Astrocytes render memory flexible by releasing D-serine and regulating NMDAR tone in the hippocampus

Abstract Background NMDAR hypofunction has been implicated in several psychiatric disorders with an impairment of cognitive flexibility. However, the molecular mechanism of how NMDAR hypofunction with decreased NMDAR tone causes the impairment of cognitive flexibility has been minimally understood. Furthermore, it has been unclear whether hippocampal astrocytes regulate NMDAR tone and cognitive flexibility. Methods We employed cell-type specific genetic manipulations, ex vivo electrophysiological recordings, sniffer patch recordings, cutting-edge biosensor for norepinephrine, and behavioral assays to investigate whether astrocytes can regulate NMDAR tone by releasing D-serine and glutamate.
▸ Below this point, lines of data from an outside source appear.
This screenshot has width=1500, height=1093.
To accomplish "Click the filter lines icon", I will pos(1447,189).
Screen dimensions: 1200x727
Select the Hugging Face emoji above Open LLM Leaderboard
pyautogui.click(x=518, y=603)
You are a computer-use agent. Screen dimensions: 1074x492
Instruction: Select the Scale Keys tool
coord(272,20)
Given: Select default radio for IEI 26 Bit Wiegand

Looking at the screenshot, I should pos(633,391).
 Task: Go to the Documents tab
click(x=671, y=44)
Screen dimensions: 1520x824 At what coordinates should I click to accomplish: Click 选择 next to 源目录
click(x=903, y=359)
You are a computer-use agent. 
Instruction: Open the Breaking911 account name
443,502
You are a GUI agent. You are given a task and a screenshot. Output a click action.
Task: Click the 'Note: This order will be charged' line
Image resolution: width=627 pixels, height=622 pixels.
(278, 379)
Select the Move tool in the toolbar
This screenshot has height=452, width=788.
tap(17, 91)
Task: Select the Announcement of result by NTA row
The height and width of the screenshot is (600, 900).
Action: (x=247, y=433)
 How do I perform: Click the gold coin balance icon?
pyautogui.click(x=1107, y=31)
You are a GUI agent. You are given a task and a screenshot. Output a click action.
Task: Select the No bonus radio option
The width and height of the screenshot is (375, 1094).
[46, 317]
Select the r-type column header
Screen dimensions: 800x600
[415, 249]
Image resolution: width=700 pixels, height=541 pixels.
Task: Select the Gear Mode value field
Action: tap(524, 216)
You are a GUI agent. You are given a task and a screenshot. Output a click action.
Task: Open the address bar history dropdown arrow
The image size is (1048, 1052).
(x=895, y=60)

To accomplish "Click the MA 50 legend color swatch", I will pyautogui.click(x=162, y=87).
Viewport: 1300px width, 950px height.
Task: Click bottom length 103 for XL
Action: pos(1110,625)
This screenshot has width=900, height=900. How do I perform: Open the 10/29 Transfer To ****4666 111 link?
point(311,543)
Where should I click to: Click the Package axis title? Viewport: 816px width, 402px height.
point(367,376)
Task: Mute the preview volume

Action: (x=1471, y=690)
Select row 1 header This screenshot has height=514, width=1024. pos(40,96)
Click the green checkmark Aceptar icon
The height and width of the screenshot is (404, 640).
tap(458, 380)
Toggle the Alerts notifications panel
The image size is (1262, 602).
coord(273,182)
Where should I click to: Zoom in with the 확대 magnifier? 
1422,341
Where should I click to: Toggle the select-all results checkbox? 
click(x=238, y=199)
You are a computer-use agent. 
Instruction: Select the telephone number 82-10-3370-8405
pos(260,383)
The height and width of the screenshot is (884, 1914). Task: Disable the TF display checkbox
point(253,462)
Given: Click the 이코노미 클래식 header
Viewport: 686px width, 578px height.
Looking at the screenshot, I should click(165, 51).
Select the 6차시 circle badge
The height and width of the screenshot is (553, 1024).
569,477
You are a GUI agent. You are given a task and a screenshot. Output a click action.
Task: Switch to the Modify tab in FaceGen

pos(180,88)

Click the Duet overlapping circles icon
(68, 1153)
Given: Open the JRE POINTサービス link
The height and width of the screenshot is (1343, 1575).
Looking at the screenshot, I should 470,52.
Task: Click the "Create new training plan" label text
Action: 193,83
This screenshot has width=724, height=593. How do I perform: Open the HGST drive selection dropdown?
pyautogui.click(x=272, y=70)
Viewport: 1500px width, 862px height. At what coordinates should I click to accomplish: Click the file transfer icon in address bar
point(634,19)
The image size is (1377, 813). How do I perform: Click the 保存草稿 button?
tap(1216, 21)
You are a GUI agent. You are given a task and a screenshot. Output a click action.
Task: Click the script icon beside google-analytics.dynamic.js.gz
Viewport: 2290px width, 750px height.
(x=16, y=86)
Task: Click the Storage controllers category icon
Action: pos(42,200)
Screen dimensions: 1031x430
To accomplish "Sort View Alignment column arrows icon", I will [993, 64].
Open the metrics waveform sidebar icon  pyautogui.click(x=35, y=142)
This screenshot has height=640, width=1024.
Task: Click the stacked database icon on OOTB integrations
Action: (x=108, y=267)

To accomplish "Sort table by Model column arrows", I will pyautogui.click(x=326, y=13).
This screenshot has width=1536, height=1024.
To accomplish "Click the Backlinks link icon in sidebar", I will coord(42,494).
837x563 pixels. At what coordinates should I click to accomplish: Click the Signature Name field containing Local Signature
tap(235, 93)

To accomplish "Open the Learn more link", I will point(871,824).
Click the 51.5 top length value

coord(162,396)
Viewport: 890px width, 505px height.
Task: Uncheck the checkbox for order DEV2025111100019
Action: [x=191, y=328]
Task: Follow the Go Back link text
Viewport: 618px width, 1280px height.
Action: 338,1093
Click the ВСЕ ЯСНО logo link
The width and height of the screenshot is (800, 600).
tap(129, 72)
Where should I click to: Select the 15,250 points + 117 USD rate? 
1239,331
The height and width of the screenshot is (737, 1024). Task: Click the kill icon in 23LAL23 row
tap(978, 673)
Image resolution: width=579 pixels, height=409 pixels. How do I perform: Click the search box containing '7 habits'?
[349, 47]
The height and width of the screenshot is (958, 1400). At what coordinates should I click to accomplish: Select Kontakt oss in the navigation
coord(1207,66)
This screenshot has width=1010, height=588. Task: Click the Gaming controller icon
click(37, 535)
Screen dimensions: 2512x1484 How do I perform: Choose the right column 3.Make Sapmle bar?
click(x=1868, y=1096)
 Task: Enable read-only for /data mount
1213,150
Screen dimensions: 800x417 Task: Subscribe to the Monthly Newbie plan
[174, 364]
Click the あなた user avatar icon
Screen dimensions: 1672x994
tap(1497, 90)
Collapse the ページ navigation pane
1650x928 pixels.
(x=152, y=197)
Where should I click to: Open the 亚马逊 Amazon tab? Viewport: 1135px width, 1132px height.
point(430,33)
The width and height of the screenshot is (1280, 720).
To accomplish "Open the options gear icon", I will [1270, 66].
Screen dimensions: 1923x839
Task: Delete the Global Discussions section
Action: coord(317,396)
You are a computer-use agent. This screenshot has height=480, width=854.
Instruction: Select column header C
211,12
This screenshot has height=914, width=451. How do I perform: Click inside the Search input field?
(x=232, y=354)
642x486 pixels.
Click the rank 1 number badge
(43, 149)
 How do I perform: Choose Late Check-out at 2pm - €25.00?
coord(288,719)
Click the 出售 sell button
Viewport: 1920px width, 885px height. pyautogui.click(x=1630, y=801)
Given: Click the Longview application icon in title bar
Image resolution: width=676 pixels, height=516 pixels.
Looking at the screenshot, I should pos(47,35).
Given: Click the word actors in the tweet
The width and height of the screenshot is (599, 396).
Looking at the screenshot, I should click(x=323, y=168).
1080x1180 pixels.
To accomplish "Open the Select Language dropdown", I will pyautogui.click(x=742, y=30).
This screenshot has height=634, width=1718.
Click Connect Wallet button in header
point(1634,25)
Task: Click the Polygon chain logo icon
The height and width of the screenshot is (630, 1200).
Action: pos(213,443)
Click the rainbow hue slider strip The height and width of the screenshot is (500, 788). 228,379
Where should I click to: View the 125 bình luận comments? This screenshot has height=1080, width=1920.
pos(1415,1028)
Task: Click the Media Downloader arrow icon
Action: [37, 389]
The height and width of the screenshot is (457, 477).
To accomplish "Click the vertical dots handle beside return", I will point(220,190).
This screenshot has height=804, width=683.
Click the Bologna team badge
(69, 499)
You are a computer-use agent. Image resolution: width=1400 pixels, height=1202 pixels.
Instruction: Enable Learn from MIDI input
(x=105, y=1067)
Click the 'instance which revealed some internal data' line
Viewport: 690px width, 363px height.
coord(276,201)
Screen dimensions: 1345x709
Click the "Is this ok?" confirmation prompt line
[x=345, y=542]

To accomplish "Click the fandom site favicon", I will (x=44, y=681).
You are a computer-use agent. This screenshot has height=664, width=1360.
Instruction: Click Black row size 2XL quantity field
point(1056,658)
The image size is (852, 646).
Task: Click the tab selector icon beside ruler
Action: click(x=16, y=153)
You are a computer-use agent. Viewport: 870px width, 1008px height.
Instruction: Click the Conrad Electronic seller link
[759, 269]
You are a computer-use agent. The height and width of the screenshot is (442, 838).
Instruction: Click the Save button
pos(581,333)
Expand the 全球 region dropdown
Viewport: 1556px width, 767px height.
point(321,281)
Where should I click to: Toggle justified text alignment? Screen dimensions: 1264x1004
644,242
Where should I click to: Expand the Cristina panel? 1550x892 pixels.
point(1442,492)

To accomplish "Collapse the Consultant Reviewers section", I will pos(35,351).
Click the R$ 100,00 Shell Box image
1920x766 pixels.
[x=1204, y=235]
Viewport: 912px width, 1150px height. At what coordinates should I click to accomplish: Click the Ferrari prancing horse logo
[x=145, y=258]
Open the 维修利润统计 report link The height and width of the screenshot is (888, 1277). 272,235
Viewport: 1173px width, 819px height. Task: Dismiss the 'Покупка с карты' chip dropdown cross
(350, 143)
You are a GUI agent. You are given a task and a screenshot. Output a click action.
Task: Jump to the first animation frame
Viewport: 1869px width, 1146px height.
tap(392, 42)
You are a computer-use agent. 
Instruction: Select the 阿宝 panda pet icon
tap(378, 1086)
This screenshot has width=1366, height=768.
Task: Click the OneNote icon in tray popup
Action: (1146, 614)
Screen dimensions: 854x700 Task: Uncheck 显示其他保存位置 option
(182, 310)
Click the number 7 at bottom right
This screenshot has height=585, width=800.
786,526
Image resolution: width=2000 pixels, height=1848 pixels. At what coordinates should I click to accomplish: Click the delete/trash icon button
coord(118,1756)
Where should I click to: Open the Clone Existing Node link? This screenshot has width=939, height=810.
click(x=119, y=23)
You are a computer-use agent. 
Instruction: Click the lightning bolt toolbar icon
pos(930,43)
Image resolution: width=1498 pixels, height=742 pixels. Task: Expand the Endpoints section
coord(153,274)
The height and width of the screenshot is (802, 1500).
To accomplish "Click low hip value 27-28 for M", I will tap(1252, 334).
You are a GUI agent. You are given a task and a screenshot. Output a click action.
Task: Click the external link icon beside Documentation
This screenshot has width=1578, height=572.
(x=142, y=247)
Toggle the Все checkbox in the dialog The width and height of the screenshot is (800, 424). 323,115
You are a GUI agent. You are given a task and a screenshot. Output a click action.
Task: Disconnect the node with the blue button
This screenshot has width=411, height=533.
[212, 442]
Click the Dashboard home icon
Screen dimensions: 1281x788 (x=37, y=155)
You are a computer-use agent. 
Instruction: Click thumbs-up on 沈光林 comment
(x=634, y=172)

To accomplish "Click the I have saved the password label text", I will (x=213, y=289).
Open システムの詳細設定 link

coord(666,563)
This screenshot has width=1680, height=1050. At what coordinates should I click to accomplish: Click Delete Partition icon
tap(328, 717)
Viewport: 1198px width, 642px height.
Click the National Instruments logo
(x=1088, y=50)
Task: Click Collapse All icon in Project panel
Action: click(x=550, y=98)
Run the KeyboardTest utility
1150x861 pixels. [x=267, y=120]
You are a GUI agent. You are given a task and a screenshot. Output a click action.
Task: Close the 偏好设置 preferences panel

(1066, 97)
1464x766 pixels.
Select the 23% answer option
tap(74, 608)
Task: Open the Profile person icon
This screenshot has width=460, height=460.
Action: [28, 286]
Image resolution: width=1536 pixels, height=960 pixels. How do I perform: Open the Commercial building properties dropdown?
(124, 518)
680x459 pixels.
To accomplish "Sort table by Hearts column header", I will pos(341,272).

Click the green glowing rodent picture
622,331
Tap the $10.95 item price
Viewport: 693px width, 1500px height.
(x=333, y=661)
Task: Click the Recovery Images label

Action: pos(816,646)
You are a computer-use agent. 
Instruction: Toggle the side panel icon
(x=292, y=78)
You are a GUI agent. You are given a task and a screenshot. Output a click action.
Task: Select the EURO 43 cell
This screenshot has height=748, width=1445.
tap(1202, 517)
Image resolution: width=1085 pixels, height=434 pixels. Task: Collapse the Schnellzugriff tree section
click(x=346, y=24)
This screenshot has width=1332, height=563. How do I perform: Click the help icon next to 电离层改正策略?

Subsequently, we further investigated the role of NMDAR tone in the heterosynaptic long-term depression, metaplasticity and cognitive flexibility. Results We found that hippocampal astrocytes regulate NMDAR tone via Best1-mediated co-release of D-serine and glutamate. Best1 knockout mice (Best1 KO) exhibited reduced NMDAR tone and impairments of homosynaptic and α1-adrenergic receptor-dependent heterosynaptic long-term depression, which leads to the defects in metaplasticity and cognitive flexibility. These impairments in Best1 KO can be rescued by hippocampal astrocyte-specific Best1 expression or enhanced NMDAR tone through D-serine supplement. Importantly, D-serine injection in Best1 KO during initial learning rescues subsequent reversal learning. Conclusions These findings indicate that NMDAR tone during initial learning is important for subsequent learning, and hippocampal NMDAR tone regulated by astrocytic Best1 is critical for heterosynaptic long-term depression, metaplasticity and cognitive flexibility.